DATASET CONTENT:
++++

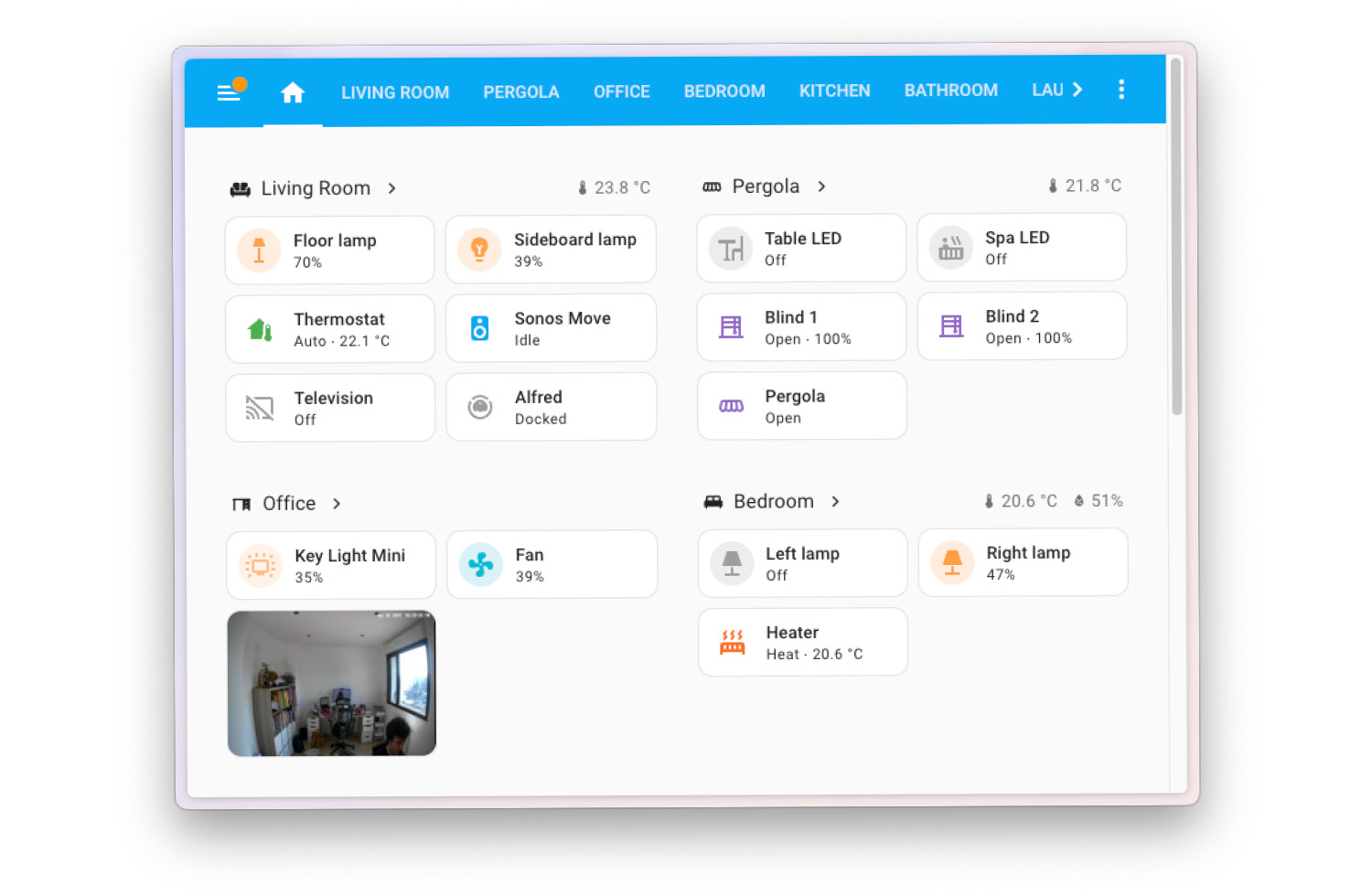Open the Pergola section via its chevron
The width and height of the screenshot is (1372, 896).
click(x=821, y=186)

++++

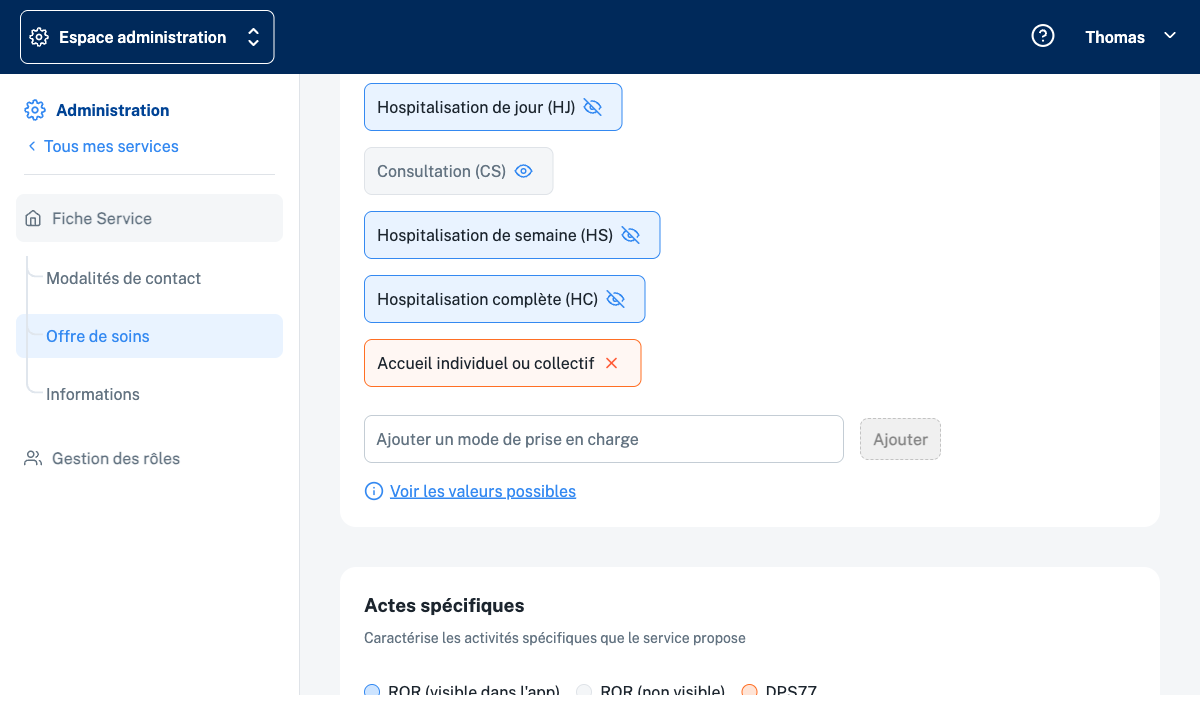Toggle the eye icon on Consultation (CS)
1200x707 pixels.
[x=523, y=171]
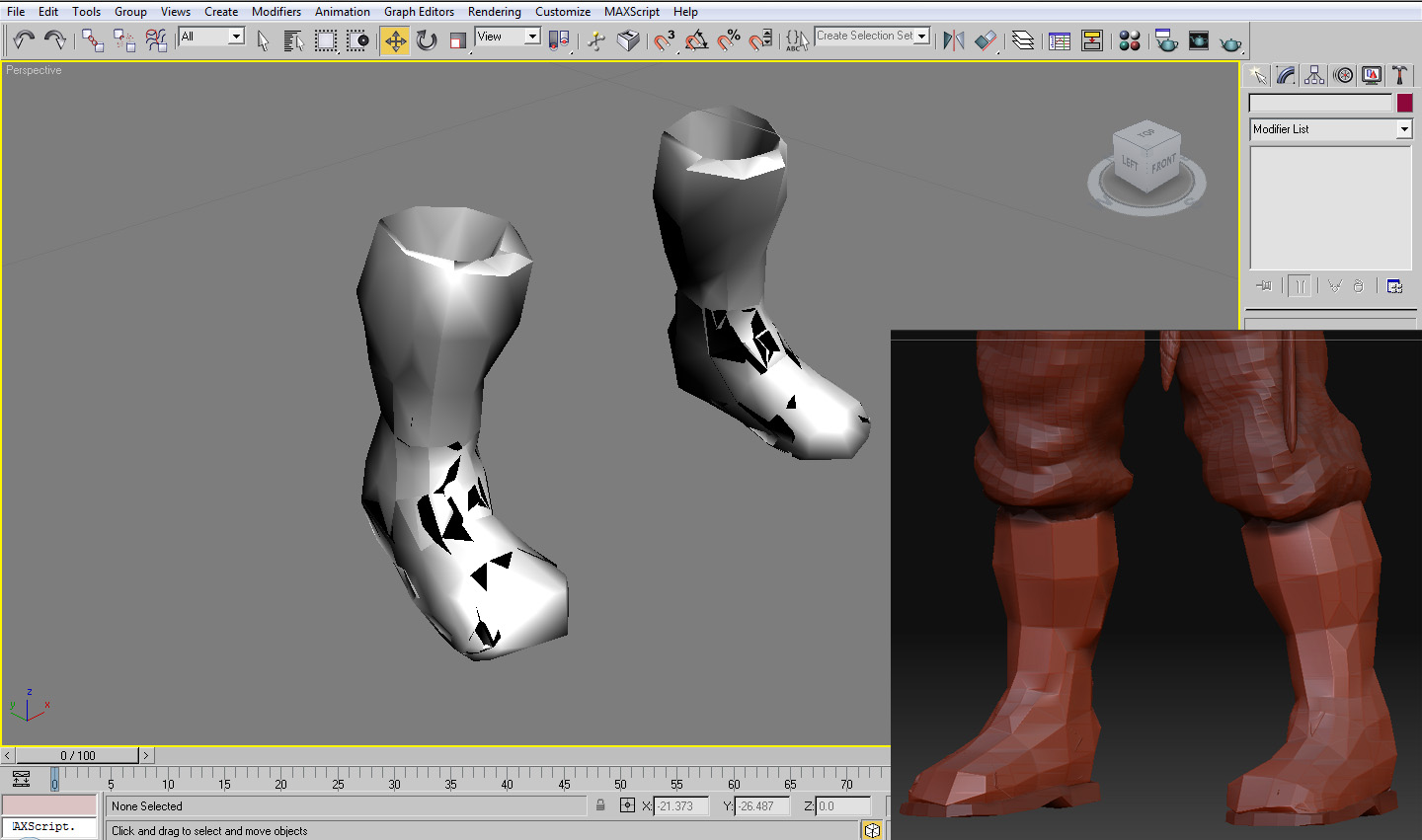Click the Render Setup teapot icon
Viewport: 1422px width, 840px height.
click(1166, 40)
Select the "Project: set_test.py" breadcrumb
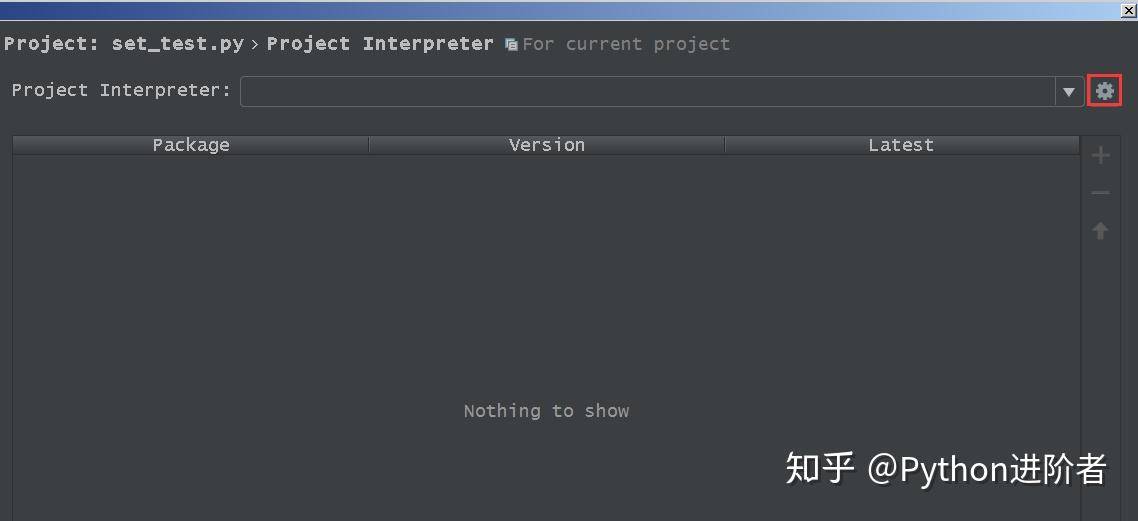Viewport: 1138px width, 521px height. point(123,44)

++++

EXERCISE:
Substitute "caret" for "chevron" in the items, starting with the line that contains "Open the Pergola section via its chevron" and going on through the line that contains "click(x=821, y=186)", and give back only those lines, otherwise unchanged and without the pictures.

COMPLETED TASK:
Open the Pergola section via its caret
The width and height of the screenshot is (1372, 896).
click(x=821, y=186)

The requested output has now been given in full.